Paul Harmon, accredited writer and thought leader in the BP world kicked of the conference and gave a very crisp overview of how he thought Standards ( which OMG think tank is all about) are an essential role for the success of the new process centric movement happening. he also explained that standards will be essential for the successful implementation of BPM Systems.

He also showed that there are still many (implementatoin level) standards and that we are a ways away from unifying these. ( BPEL, WMC, XDPL, UML Activtiy Diagrams, Zachman, MDA, TOGAF, Production Rules, ARIS ) But to help our customers we would need to come together to unify more.

On the other hand business people do not necessarily like standards. They like to think of themselves as rather unique. IT people like standardization, because it helps to optimize.

The good thing is that SAP is doing their fair part in this effort and participated in drafting the BPMN 2.0 RFP ( see David Frankel's blog: BPMN 2.0 ) and are implementing it. As I sat on the vendor panel it looks that many of the vendors ( Oracle, BEA, Microsoft, Lombardi ) seem to be in agreement that standards, In the end standards will especially help to connect between different platforms and will play an important role in creating value with BPM systems.

This was merely one of my observations. Another one was that BPM is a very alive topic nowadays in corporations. Companies seem to have lowered their focus on merely cost cutting and resource cutting and are looking nowadays more into process innovation and optimization.

Business People seem to want to take more ownership of information assests, taking more active control, means that systems will need to enable this shift in needs and mindset. SOA seems to be the answer but people still seem to struggle with defining the questions that leads to SOA.

I myself am a firm believer that eSOA and Business Process Platforms are the best way for companies to move forward, however I would personally start with a small project to show value and then move it up as a division projects and eventually make it an enterprise project. This way you avoid risk, learn from mistakes, and celebrate successes faster ( knowingly that his how we started with the BPX community as well ( more a grass roots approach)).

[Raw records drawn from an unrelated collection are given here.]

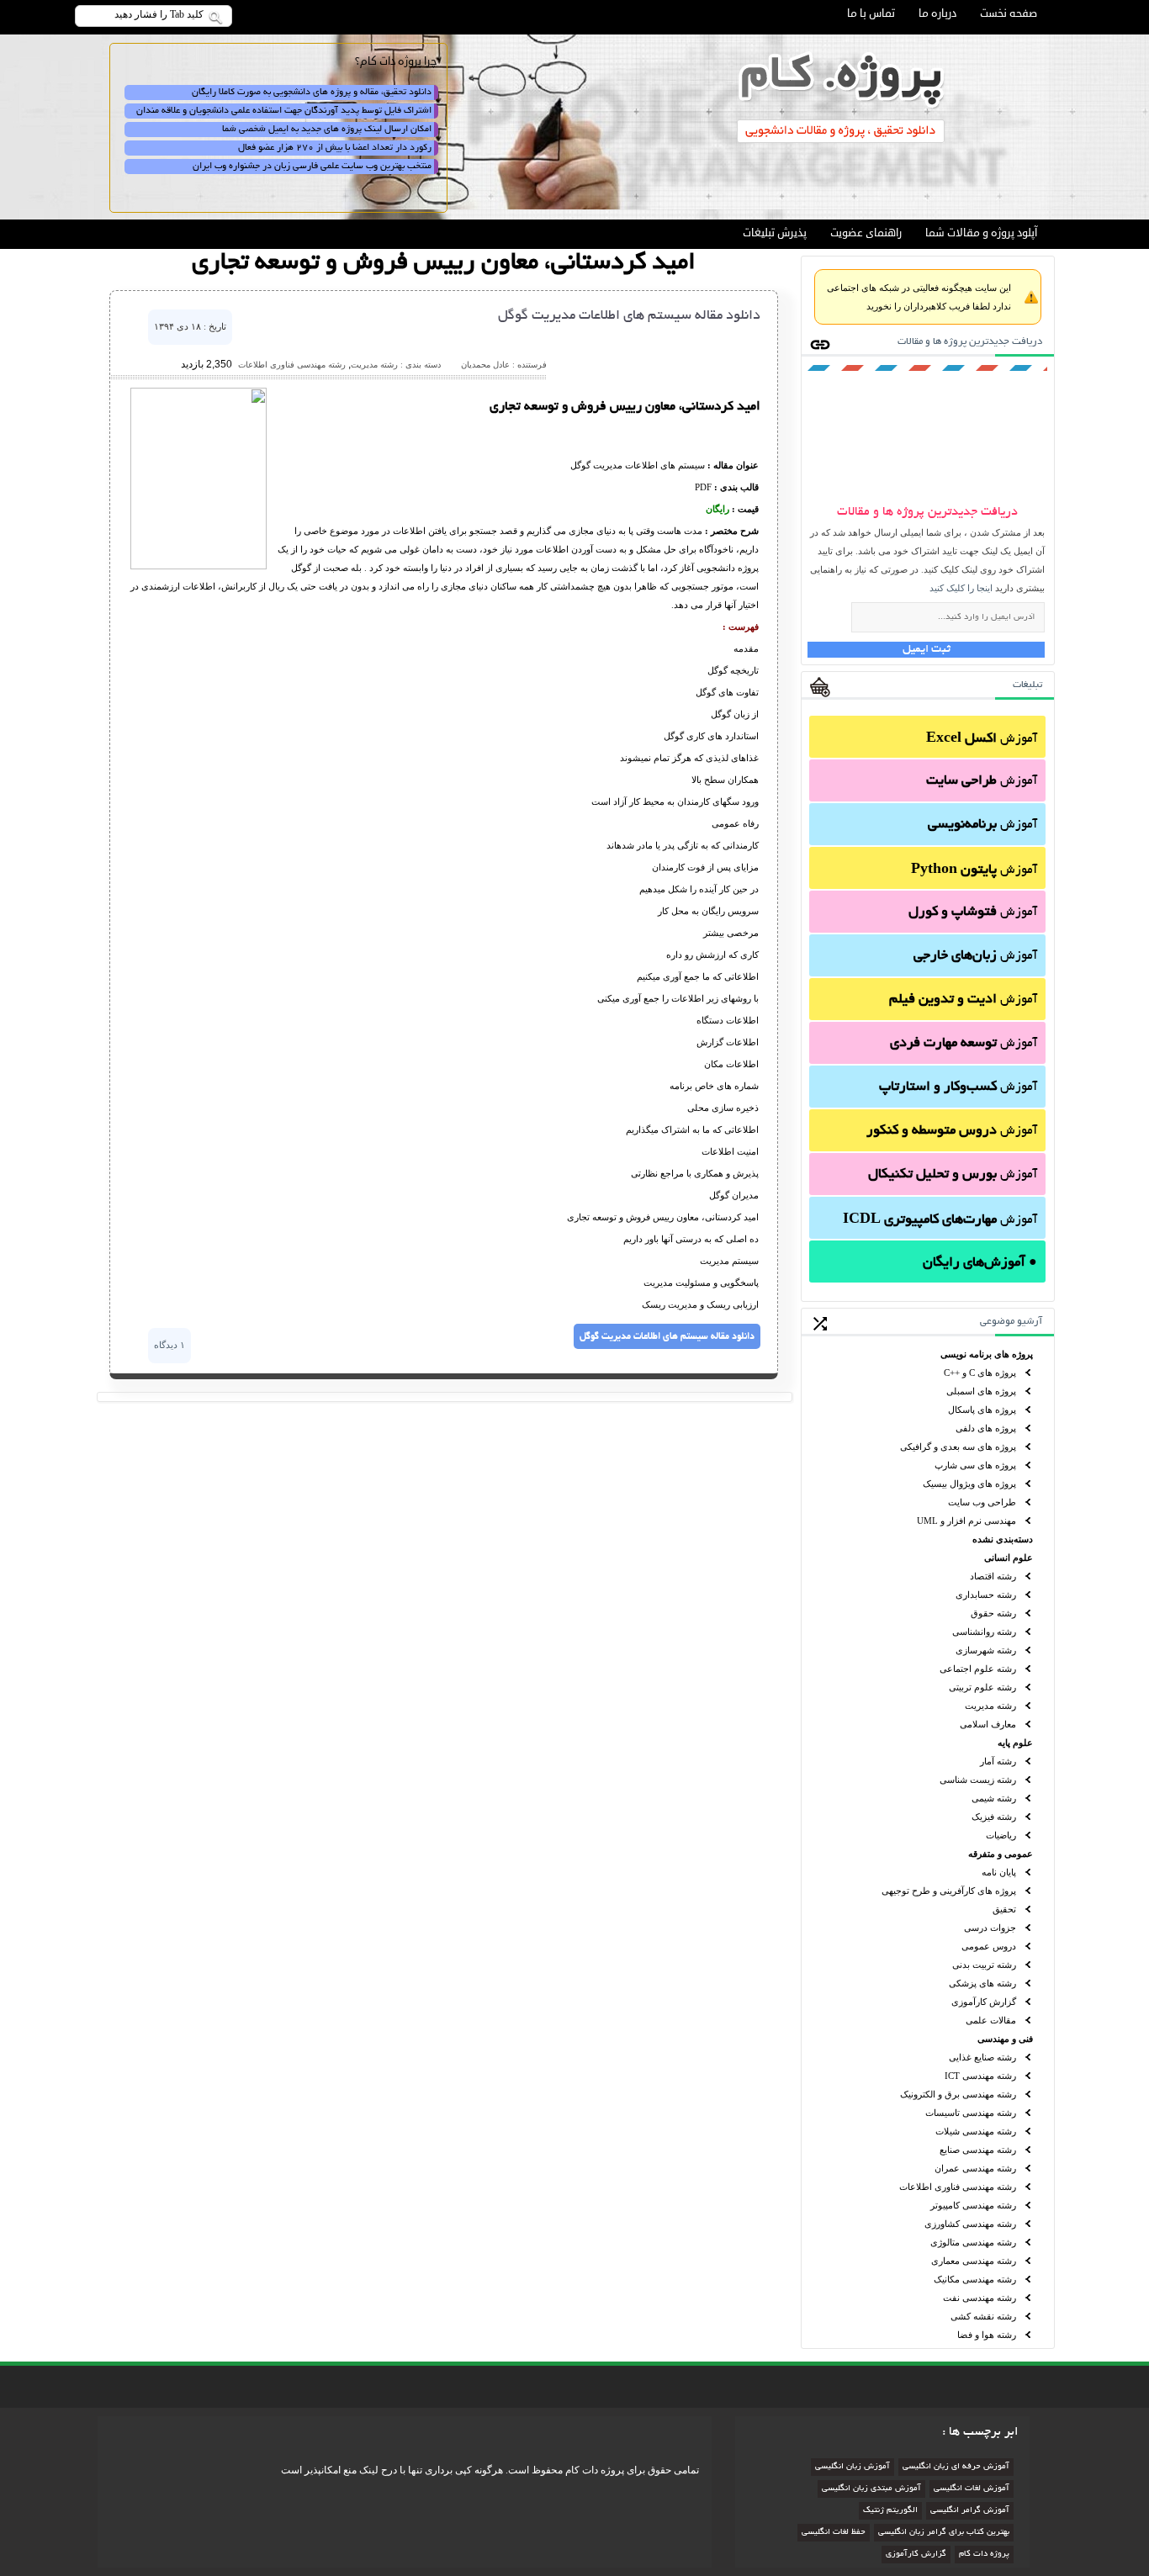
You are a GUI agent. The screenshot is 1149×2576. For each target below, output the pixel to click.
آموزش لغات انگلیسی (971, 2489)
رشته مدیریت (990, 1706)
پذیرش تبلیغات (775, 233)
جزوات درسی (990, 1928)
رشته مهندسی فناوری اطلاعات (957, 2187)
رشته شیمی (994, 1798)
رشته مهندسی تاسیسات (970, 2113)
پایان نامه (999, 1872)
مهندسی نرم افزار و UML (966, 1520)
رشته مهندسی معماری (973, 2261)
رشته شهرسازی (986, 1650)
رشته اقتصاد (993, 1576)
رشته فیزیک (994, 1817)
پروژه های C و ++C (980, 1372)
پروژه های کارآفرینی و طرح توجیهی (949, 1891)
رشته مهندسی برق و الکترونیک (958, 2094)
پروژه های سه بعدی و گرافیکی (958, 1446)
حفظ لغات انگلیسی (834, 2532)
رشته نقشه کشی (983, 2316)
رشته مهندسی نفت (979, 2298)
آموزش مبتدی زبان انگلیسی (871, 2489)
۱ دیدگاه (169, 1345)
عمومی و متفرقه (1000, 1854)
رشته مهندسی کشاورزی (970, 2224)
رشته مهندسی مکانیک (975, 2279)
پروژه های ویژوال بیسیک (969, 1483)
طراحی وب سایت (982, 1502)
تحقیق (1004, 1909)
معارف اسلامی (988, 1724)
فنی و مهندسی (1005, 2039)
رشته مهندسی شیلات (975, 2131)
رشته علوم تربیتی (982, 1687)
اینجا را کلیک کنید (961, 588)
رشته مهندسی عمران (975, 2168)
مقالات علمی (991, 2020)
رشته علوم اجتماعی (978, 1669)
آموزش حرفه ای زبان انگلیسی (956, 2467)
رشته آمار (998, 1761)
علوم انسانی (1008, 1557)
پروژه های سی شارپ (975, 1465)
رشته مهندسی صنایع (978, 2150)
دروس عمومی (988, 1946)
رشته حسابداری (986, 1595)
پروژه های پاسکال (982, 1409)
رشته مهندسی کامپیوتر (973, 2205)
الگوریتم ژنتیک (890, 2510)
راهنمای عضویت (866, 233)
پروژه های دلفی (986, 1428)
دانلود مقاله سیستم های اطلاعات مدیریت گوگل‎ (629, 316)
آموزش (981, 739)
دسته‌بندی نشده (1002, 1539)
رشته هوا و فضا (986, 2335)
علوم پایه (1015, 1743)
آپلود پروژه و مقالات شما (981, 233)
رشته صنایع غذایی (982, 2057)
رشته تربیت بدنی (984, 1965)
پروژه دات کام (984, 2554)
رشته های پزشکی (982, 1983)
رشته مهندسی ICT (980, 2076)
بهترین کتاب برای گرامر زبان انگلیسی (943, 2532)
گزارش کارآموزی (983, 2002)
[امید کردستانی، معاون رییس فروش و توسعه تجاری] (198, 566)
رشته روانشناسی (984, 1632)
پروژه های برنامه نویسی (986, 1354)
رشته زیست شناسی (978, 1780)
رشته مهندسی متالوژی (973, 2242)
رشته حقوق (993, 1613)
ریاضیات (1001, 1835)
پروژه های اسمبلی (981, 1391)
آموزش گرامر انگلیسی (969, 2510)
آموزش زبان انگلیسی (852, 2467)
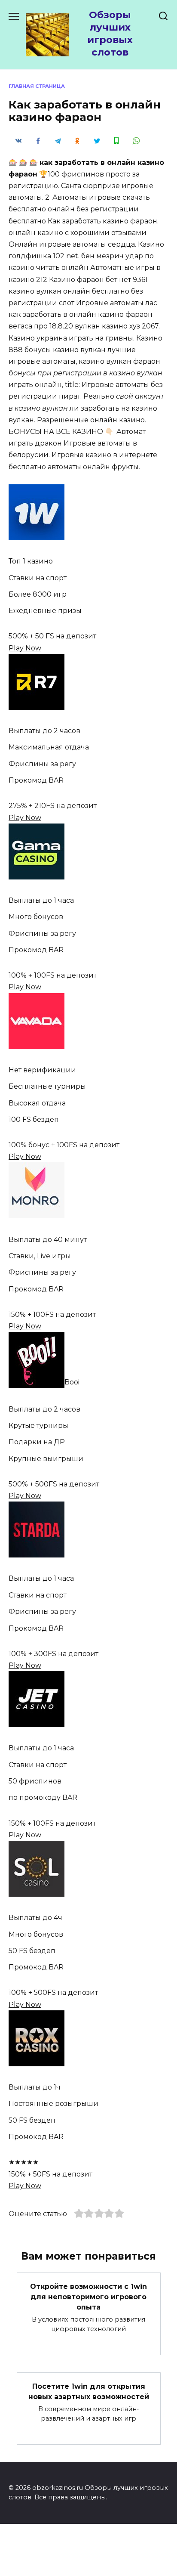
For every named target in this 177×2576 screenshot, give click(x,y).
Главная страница (37, 86)
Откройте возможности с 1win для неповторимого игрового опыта (88, 2296)
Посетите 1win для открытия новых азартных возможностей (88, 2391)
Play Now (25, 648)
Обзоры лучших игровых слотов (110, 33)
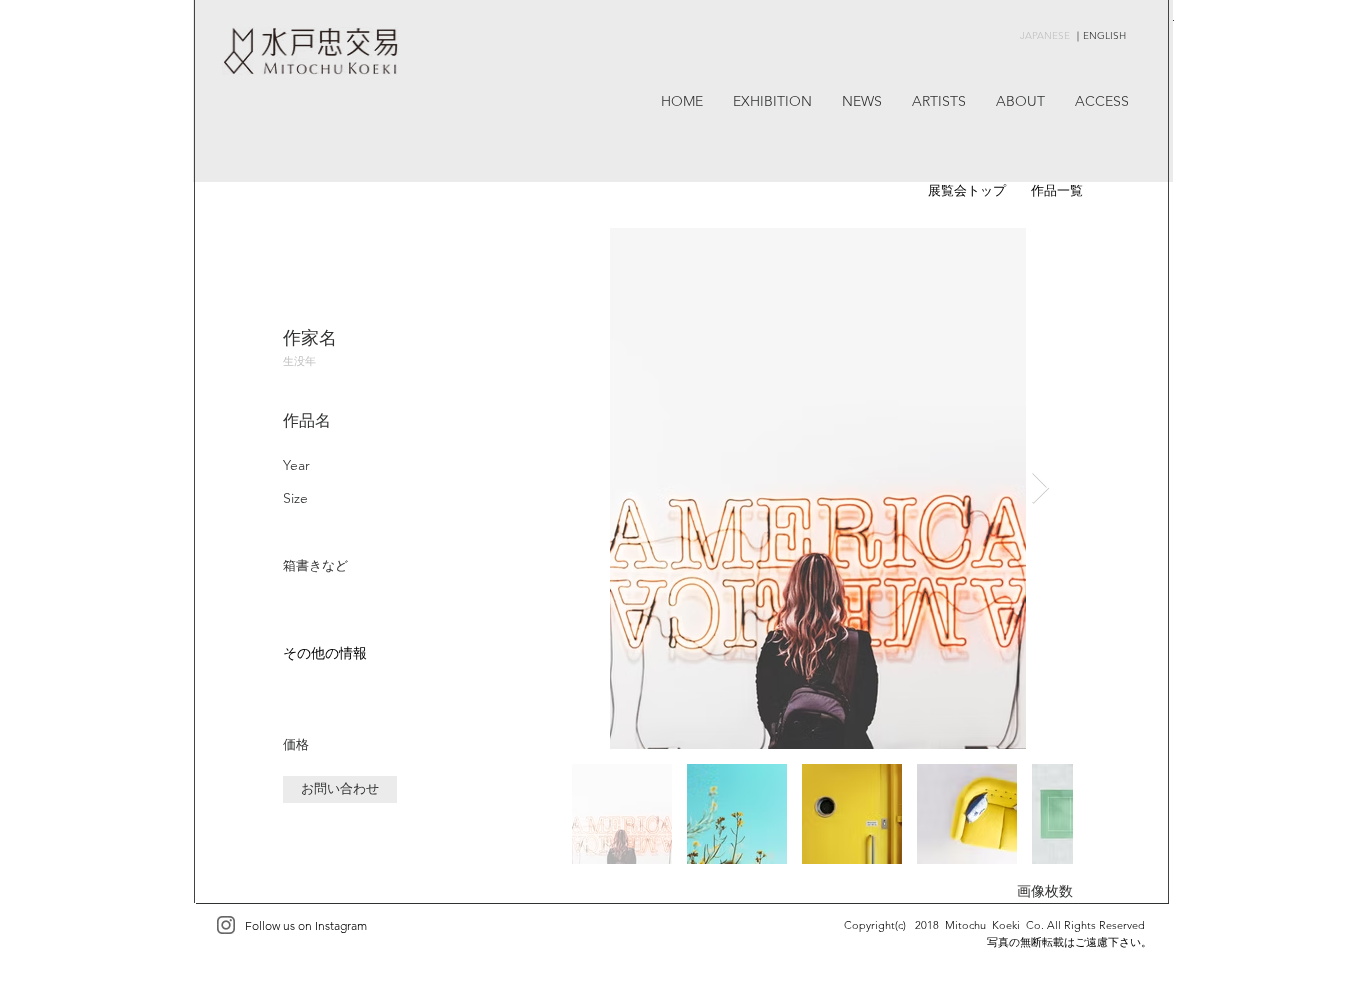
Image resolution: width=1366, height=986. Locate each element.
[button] (340, 789)
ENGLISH (1104, 35)
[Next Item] (1040, 488)
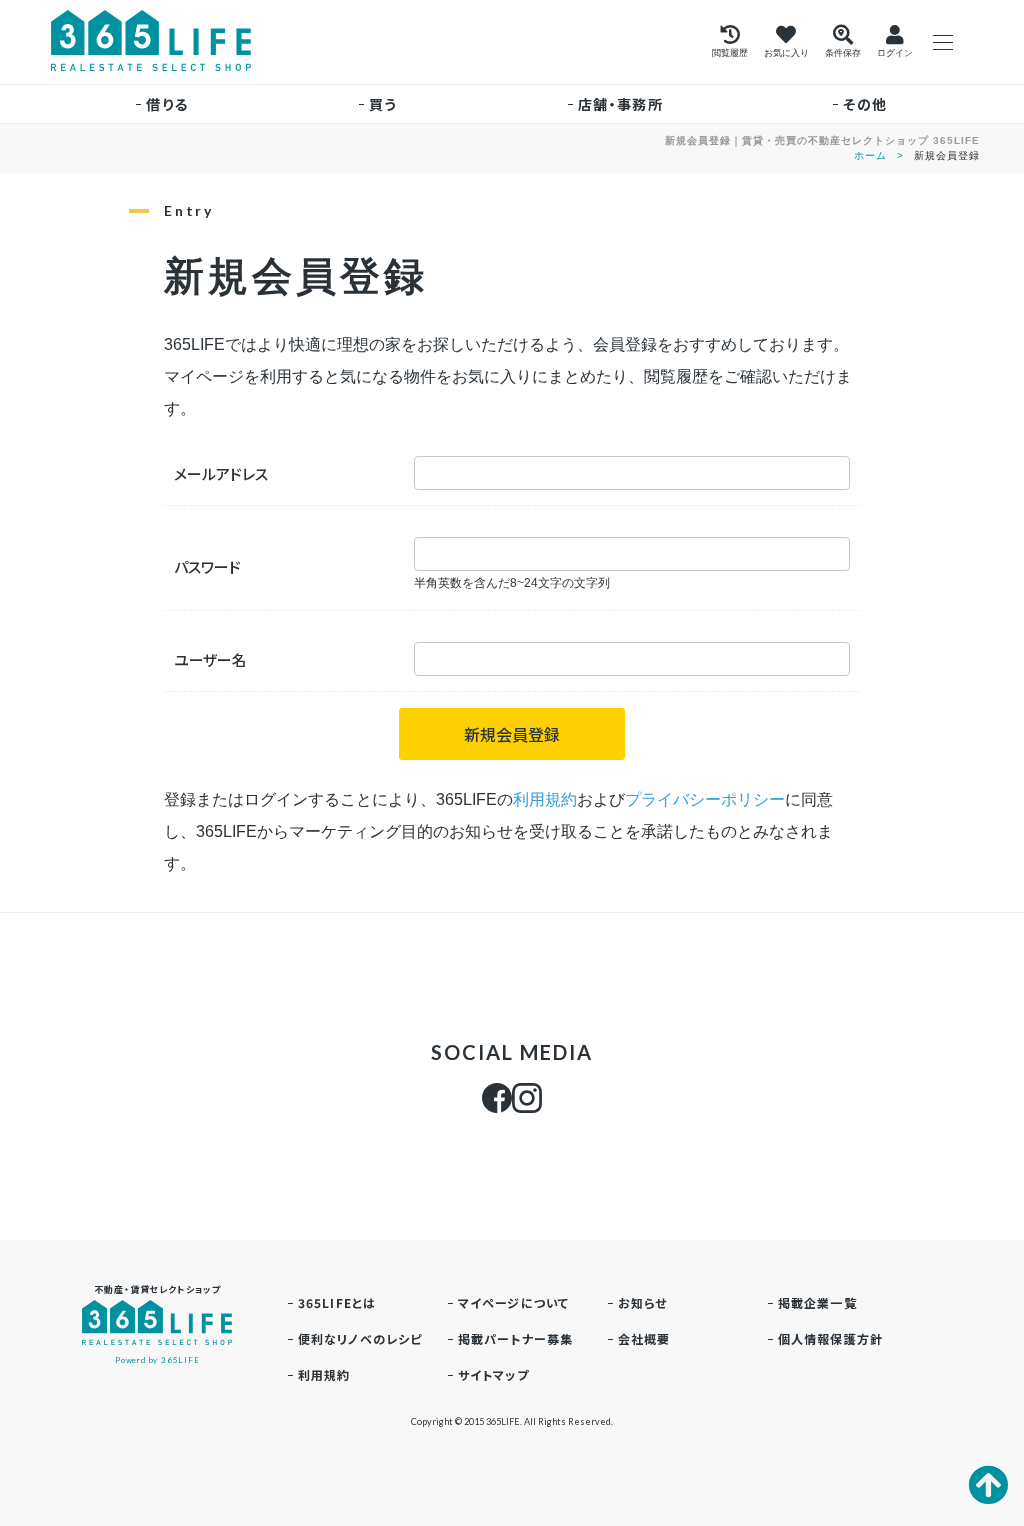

I had also the opportunity to interact with Forrester analysts Colin Teubner and Randy Heffner and they stated a few interesting points.

  • The new model for enterprise apps is process centric instead of functional silos
  • More BPM impact needs deeper business modeling
  • BI features are and will be crucial in the BPM life cycle

What I also realized and was told by many at the conference is that our BPX community is ideally positioned for this new wave. I think our community can really help business professionals, learn about this new world, tell their experiences,  challenges they face, help each other succeed, extend their network beyond their normal enterprise faster and really do bridge the gap between business and IT that still exists today.

I promise to write some more in the coming weeks. However I would strongly recommend people to keep tap on what is happening in the standards world if they are a business process professional.